▸ **REQUIRED WORK**: Which lines of the records hold the string "will"? Report only how many of them there are.

▸ **Stored items**:
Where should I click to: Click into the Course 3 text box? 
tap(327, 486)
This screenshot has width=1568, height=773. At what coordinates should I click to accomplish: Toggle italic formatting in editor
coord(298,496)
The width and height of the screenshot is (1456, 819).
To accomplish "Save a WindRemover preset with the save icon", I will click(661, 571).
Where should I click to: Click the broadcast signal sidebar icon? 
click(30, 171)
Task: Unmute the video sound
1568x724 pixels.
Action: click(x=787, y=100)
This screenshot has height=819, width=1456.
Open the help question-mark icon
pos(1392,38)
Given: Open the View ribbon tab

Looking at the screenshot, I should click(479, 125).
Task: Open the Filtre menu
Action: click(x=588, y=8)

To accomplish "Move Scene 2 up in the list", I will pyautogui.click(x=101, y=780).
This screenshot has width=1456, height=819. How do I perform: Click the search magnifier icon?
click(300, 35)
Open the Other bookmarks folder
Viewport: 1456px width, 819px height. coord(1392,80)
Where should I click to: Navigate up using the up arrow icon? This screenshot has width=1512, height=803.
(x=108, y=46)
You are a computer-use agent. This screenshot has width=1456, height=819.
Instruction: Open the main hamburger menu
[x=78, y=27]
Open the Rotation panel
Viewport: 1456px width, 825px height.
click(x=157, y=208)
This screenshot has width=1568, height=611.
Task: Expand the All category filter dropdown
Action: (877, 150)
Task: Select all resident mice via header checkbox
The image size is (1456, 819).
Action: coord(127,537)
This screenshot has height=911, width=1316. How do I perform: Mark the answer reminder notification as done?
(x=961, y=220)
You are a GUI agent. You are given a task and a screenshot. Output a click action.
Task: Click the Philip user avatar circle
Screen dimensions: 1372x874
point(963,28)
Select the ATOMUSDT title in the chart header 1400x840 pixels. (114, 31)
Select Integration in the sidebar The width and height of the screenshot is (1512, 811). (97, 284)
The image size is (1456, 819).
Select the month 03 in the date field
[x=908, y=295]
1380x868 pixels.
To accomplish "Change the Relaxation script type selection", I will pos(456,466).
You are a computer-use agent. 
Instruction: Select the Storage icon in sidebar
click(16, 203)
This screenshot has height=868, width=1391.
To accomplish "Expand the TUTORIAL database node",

▸ **YOUR RESPONSE**: 3